Jay Inslee, the Democratic governor of Washington, signed a bill that will allow marijuana growers to get their product certified by the state as organic. The program, proposed by Republican state Sen. Ann Rivers, makes the organic certification completely voluntary and leaves it to the state Department of Agriculture to administer and regulate, reports Reuters.

Washington is one of eight states where recreational marijuana is legal, allowing anyone over the age of 21 to indulge in smoking. Smokers in the state are increasingly demanding a product that is free of contaminants.

“This is consumer-driven,” Rivers told Reuters Tuesday. “As we have moved forward in the legal marijuana market, we’re hearing people say, ‘We don’t want any pesticides, fungicides, none of that stuff in our weed.'”

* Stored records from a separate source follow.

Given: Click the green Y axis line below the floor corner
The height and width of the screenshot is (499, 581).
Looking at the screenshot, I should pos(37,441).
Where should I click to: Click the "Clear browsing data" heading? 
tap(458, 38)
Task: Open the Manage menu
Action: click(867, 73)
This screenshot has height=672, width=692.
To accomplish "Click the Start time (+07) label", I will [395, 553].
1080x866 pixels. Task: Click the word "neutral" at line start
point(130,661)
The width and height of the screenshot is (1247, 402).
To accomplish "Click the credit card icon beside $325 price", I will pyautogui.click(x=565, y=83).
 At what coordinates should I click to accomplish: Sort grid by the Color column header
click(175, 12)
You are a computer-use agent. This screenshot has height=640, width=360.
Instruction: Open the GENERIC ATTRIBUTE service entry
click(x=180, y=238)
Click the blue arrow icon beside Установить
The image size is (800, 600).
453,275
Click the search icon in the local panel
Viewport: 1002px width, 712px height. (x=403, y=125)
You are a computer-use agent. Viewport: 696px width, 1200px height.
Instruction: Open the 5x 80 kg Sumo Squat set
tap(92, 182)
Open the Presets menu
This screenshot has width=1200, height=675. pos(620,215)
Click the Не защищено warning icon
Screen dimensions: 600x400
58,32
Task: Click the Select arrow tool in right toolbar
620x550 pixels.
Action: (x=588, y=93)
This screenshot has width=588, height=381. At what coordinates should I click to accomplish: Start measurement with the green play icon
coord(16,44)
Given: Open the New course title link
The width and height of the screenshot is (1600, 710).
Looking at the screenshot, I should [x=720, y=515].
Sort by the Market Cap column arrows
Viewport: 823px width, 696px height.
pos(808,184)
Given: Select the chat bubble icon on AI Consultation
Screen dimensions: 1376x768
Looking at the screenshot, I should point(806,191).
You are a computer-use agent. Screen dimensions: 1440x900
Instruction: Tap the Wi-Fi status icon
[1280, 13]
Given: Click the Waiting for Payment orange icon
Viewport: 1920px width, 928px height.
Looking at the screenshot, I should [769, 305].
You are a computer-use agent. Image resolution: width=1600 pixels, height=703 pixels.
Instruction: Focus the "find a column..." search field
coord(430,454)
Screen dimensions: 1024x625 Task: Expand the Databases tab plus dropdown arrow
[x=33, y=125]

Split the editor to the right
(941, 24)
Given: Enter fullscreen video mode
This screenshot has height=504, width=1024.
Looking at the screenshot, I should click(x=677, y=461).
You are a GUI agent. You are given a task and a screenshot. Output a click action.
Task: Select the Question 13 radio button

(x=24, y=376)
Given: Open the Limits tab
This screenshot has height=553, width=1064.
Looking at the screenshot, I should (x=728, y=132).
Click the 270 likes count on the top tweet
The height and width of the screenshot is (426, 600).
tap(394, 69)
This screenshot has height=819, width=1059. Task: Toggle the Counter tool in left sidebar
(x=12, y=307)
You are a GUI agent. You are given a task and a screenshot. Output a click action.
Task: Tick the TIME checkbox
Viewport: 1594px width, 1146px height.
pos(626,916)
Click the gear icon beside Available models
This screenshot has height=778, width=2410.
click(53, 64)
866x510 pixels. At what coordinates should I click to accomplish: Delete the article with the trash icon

Rivers calls marijuana “the gift that keeps on giving” in Washington state, which is expected to collect roughly $768 million in revenue from legal weed sales in 2016. She argues that if a variety of food products can go through a process to be certified organically, it should be relatively easy to do the same with marijuana.

Dispensaries in states with legal marijuana may advertise their products as “pesticide free,” but these statements can be misleading in the absence of strict state oversight. Marijuana vendors in California recently had to pull products from their shelves after an investigation found a majority of the medical products tested from stores contained dangerous contaminants.

Investigators with the NBC4 I-Team in Los Angeles bought 44 different marijuana products from various dispensaries in Southern California, specifically asking if they were free of contaminants. Then they sent the marijuana to Steep Hill Laboratories in Berkeley for testing, and found roughly 93 percent of the products contained high levels of pesticides exceeding many safety limits in other states with legal marijuana.

Officials from California’s Bureau of Medical Cannabis Regulation promised March 30 to revamp safety regulations governing medical marijuana testing to address the issues.